Für Hoffmann waren diese Worte
der Anlass für einen Brief an unsere Redaktion. Das Wort „geschoben“wolle sie so nicht stehen lassen. Die Martinschule – heute heißt sie Sonderpädagogisches Förderzentrum – sei ein Schonund Schutzraum mit viel Verständnis für die Roma-, Sinti- und Jenischen-kinder gewesen. „Der Begriff Sonderschule hatte rein vom Sachlichen her damals noch kaum negative Besetzung. Man versuchte, nach dem Conterganschock eine möglichst breite Palette an Sonderschul-arten aufzubauen, um so vielen Kindern wie möglich eine adäquate Förderung zum Ausgleich von Defiziten zu bieten“, erläutert die Pädagogin. Im Falle der Roma und Sinti waren das die Lerndefizite, die durch die monatelange Wanderschaft vieler
Familien im Frühjahr und Sommer entstanden.
Reinhardts Eltern hingegen, die ihr Geld als Textilhändler verdienten, ermöglichten ihren Kindern einen nahezu kontinuierlichen Schulbesuch in Oberhausen. Die Familie lebte in einem Haus, das direkt an das Schulgrundstück grenzte. In der Pause sei ihr Vater immer am Zaun gestanden und habe Brote an seine und andere Kinder verteilt, erzählt Marcella Reinhardt. „Vielleicht wollte er auch aufpassen, ob uns jemand haut.“Er als Holocaustüberlebender habe wohl immer unterbewusst Angst um seine Kinder gehabt.

## DATENAUSZÜGE
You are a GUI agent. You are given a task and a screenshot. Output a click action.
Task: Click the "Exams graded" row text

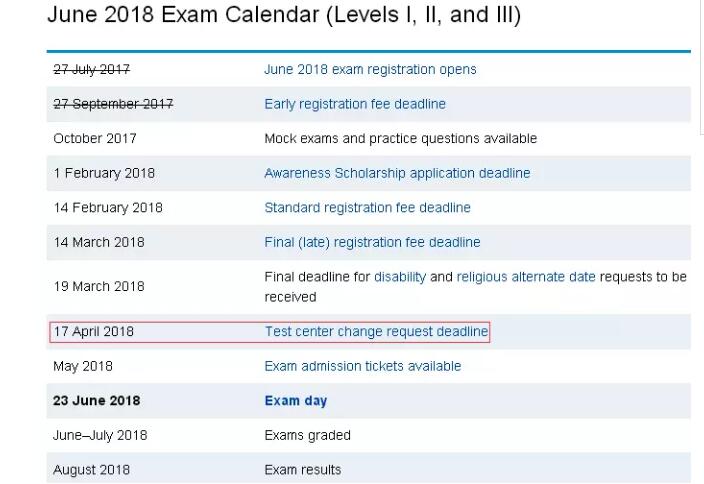click(x=307, y=435)
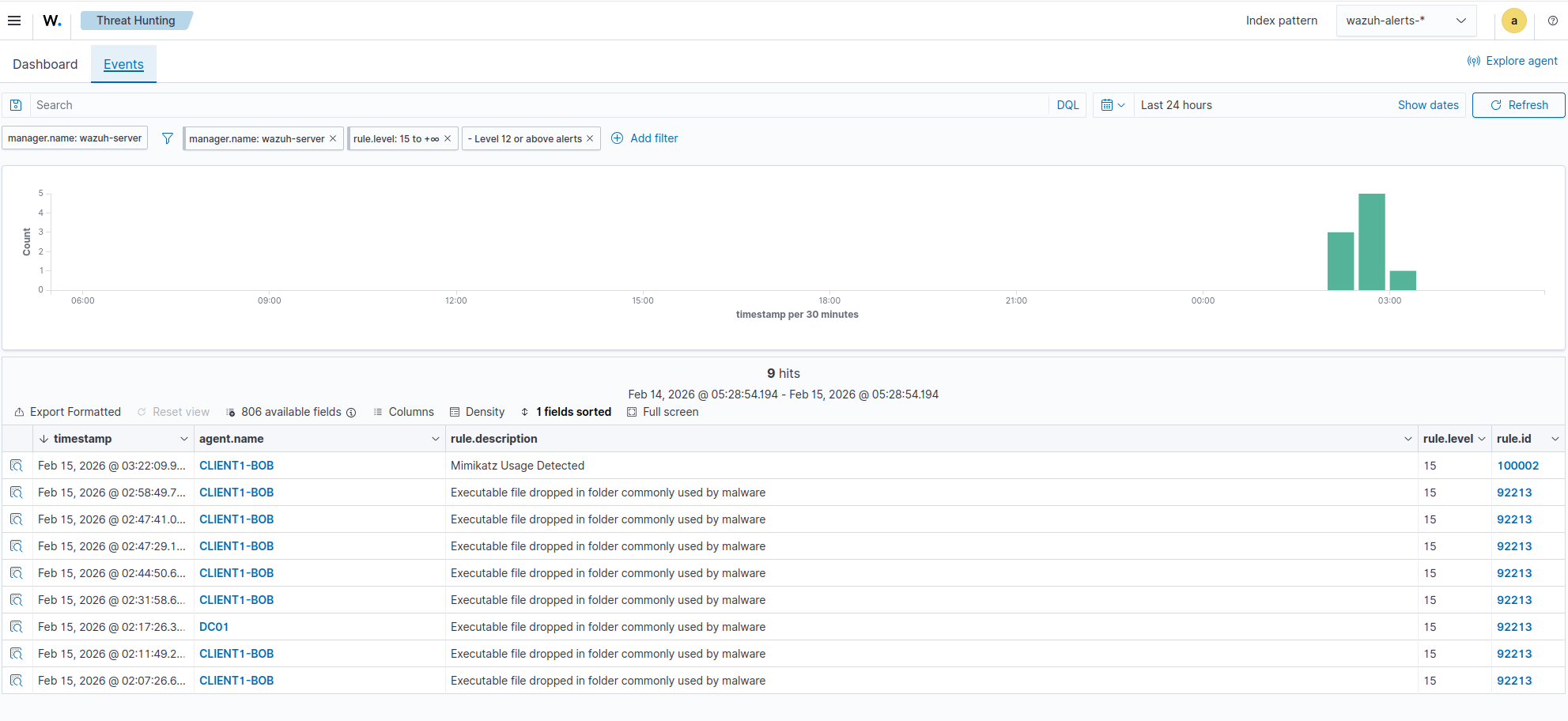Expand the rule.description column header menu
The height and width of the screenshot is (721, 1568).
tap(1407, 439)
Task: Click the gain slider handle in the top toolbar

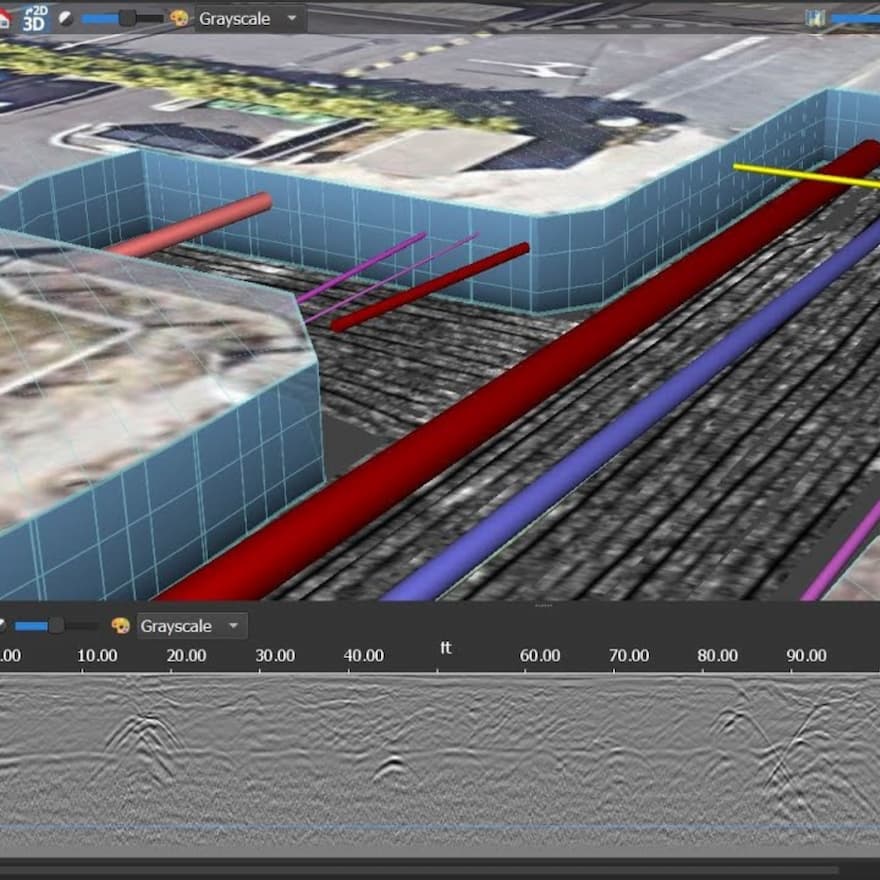Action: coord(127,16)
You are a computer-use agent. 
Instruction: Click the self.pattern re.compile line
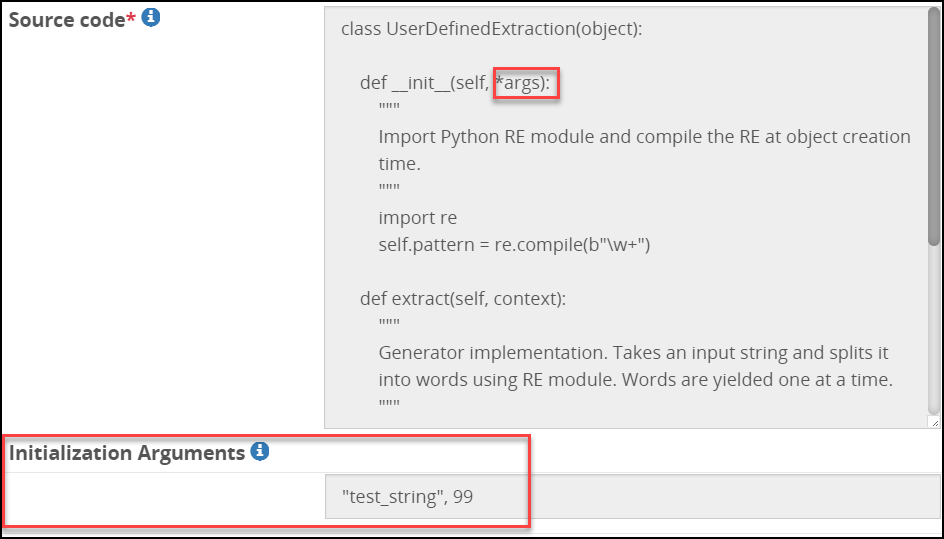click(x=515, y=245)
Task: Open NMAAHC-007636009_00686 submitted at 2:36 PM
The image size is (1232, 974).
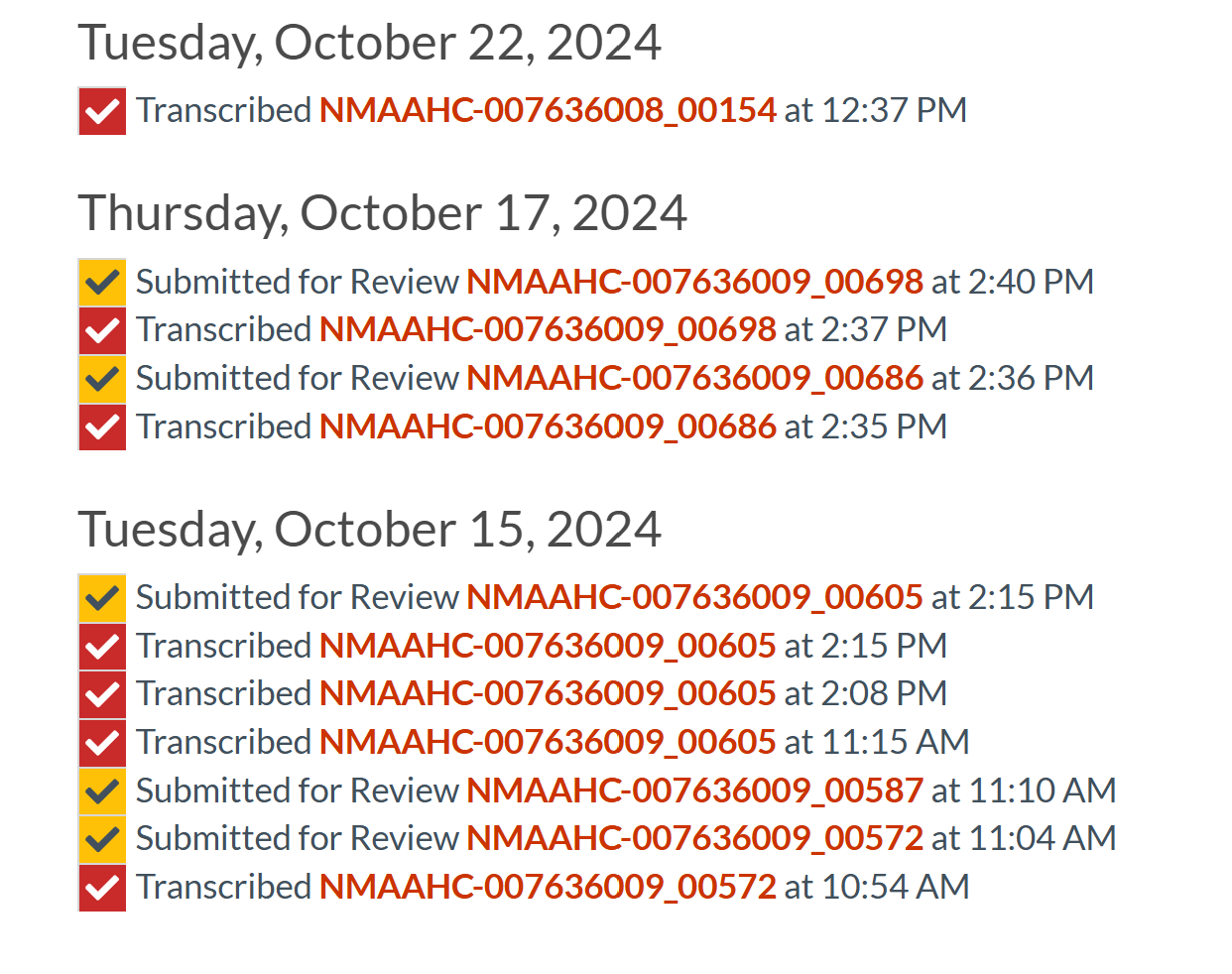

## ARBEITSAUFTRAG
Stimmen diese Aussagen mit dem Text über die Martinschule überein? Antworten Sie bei jeder mit Ja oder Nein und zitieren Sie die entscheidenden Worte des Textes wörtlich.
1. Reinhardts Eltern verdienten ihr Geld als Textilhändler.
2. Das Haus der Familie Reinhardt lag weit vom Schulgelände entfernt.
3. Die Martinschule heißt heute Sonderpädagogisches Förderzentrum.

## LÖSUNG
1. Ja: „die ihr Geld als Textilhändler verdienten“
2. Nein: „das direkt an das Schulgrundstück grenzte“
3. Ja: „heute heißt sie Sonderpädagogisches Förderzentrum“